Figure 3. Relational database structure

2.3 DBMS Software Considerations

The choice of database software will be governed by the tasks that the software is expected to accomplish (e.g. input, query, sorting and analysis). Simplicity is the key.

Many useful functions including the ability to sort, index and search data are built into DBMS software. Large relational databases also include extensive integrity and redundancy checks. These databases can also support transaction processes with ‘rollback’ capabilities, which allows the recreation of the database as it existed at a particular time.

2.4 Interacting with the World Wide Web

An important innovation to DBMS is the introduction of software that enables DBMS to interact with word wide web (www) information servers. This allows a whole range of dynamic www pages to be produced. These pages, called web applications, allow users to retrieve and contribute data and metadata through a common and familiar user interface.

2.5 Data Modelling and Normalization

In database creation, the DBMS constitutes the canvas, but the data model is the painting. The purpose of a data model is to explicitly define the entities represented in a database and to spell out the relationships among these different entities (Figure 4). Ultimately, the data model will be used as the road map for the definition of tables, objects and relations.

Normalization is the process where a data model is reduced to its essential elements. The aim of normalization is to eliminate redundancies and potential sources of inconsistency. During the normalization process, it is not unusual to define new entities and attributes or to eliminate old ones from a data model.

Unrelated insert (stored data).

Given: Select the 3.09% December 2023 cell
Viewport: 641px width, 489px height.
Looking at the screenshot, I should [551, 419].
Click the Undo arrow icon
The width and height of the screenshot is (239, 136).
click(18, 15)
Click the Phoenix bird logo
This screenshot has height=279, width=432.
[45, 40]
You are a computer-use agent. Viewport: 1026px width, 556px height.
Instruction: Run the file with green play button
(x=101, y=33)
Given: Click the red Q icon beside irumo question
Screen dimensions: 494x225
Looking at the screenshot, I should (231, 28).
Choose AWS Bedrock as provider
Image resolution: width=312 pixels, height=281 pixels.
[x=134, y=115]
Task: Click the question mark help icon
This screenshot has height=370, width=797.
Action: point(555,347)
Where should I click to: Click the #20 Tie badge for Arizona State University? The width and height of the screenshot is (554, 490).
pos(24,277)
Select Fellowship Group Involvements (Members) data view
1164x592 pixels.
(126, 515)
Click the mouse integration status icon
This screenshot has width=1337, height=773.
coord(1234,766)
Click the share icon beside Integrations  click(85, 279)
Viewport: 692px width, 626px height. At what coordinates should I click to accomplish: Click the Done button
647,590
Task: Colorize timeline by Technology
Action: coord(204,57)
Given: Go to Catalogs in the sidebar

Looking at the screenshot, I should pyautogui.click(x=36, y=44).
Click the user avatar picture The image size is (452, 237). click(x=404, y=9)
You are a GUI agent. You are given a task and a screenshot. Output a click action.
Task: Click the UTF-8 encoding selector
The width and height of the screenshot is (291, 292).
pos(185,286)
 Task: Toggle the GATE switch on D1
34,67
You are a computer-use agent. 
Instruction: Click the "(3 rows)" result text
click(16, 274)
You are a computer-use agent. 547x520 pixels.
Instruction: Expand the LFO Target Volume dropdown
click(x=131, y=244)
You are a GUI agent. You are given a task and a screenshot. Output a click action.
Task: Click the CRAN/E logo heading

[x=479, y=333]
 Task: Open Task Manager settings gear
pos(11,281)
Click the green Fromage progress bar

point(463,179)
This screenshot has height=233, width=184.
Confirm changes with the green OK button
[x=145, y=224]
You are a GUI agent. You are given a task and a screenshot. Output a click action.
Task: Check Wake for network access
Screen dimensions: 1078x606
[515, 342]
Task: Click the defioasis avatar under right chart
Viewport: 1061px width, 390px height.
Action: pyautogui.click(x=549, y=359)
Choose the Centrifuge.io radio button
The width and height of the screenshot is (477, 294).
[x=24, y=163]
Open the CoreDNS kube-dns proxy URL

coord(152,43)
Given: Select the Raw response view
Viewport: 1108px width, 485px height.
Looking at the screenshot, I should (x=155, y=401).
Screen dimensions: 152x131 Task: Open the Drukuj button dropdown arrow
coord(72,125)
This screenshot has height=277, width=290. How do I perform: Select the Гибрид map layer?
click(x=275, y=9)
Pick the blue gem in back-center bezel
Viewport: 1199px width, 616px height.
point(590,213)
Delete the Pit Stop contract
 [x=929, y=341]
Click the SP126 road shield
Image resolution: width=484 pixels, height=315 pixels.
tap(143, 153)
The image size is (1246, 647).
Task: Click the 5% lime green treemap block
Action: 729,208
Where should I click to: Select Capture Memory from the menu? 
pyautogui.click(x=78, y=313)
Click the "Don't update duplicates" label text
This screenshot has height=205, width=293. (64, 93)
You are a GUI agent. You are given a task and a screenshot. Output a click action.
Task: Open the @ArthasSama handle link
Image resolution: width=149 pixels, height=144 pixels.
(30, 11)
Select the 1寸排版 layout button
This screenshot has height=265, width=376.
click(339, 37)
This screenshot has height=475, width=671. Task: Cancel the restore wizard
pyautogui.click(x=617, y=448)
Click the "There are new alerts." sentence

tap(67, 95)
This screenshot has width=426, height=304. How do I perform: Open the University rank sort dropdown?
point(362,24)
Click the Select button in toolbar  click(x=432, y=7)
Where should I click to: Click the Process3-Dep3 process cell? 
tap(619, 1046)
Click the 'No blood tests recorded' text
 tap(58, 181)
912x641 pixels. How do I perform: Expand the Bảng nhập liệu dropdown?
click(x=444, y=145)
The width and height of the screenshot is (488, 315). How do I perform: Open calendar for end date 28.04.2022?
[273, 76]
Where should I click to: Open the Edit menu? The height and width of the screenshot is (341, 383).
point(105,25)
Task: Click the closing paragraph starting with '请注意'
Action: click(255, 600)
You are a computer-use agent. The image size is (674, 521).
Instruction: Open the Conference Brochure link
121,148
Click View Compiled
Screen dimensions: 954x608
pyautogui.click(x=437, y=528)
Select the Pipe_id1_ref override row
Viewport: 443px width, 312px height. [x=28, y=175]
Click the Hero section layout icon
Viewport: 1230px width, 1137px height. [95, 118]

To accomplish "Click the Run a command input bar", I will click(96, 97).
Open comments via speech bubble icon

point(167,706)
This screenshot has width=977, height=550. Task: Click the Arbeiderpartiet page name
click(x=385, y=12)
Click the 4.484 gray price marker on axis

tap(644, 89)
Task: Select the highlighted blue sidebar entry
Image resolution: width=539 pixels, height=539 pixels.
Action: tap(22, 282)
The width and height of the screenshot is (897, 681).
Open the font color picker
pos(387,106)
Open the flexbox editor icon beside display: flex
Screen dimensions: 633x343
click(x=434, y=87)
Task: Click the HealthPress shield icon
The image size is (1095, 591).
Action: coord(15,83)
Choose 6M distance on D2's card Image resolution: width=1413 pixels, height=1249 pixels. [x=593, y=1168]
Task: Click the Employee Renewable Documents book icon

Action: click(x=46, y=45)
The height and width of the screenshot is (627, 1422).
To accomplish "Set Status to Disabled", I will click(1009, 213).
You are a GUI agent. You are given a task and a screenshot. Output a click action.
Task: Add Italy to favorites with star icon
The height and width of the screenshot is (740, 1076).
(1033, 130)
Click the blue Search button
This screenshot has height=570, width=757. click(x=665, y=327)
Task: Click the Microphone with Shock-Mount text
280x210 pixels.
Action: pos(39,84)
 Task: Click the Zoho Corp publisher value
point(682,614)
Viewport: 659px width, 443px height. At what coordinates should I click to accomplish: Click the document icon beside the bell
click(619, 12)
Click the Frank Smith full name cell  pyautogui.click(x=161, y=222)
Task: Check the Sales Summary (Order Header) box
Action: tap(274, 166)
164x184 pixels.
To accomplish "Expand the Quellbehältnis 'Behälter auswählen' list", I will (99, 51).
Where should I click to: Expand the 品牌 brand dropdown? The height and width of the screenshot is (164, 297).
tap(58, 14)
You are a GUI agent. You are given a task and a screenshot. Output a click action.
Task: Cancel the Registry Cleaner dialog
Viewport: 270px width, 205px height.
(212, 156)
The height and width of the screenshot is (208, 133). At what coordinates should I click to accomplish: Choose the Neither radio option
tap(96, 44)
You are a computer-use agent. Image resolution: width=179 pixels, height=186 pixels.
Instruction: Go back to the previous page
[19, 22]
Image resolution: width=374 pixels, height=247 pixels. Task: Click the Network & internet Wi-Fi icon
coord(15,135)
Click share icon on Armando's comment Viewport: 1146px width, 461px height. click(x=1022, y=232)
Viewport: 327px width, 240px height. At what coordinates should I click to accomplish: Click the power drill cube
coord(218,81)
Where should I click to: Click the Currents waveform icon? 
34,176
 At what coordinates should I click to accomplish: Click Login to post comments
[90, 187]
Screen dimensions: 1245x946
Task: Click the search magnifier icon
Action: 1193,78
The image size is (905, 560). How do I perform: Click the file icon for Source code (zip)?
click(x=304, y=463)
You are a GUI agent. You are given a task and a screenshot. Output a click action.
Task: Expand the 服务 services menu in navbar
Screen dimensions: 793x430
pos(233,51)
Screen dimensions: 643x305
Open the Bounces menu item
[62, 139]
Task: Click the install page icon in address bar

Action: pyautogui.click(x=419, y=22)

Figure 4. Example for an entity-relationship diagram.

Table 3. ‘Deep’ vs. ‘wide’ databases.

‘Deep’ databases	‘Wide’ databases
· Specialize on one or a few types of data.	· Contain many different kinds of data.
· Contain large amounts of observations on one (or a few) types of data.	· Contain many different kinds of observation, but relatively few data of each type.
· Provide sophisticated data query and analysis tools.	· May provide tools for locating data, but typically do not have tools for analysis.
· Tools operate primarily on data content.	· Tools operate primarily on metadata content.

2.6 Examples of Scientific Databases

Based on their content, scientific databases can be placed into one of two categories, deep or wide (see Table 3). ‘Deep’ databases specialize in a single or a few types of data and implement sophisticated search and analytical capabilities.

‘Wide’ databases are data collections that attempt to contain all the data related to a specific field of science.

Databases that can be classified as wide are project-based databases. These databases support a particular multi-disciplinary research project and may include a wide range of data specific on a particular site or research question. Databases at Long Term Ecological Research (LTER) sites are a good example. These databases contain a wide range of ecological data (e.g. weather and climate, primary productivity, nutrient movements, organic matter, trophic structure, biodiversity and disturbance data), along with site management information (e.g. research directories, bibliographies and application proposals).

There are a number of essential requirements that a database must have to be successful with users.

i. The data it contains must be wanted by a group of users.

The data must also be up to date and complete. The datasystem must therefore be easy to update and data providers should be given suitable incentives to update the information.

ii. The data must be presented in an attractive format to the user.

iii. The technological expertise needed to use the system must be compatible with the users.

iv. A mechanism of dialog is needed to deal with user inquiries and for identifying unmet user needs.

A database to be successful must meet all of these requirements.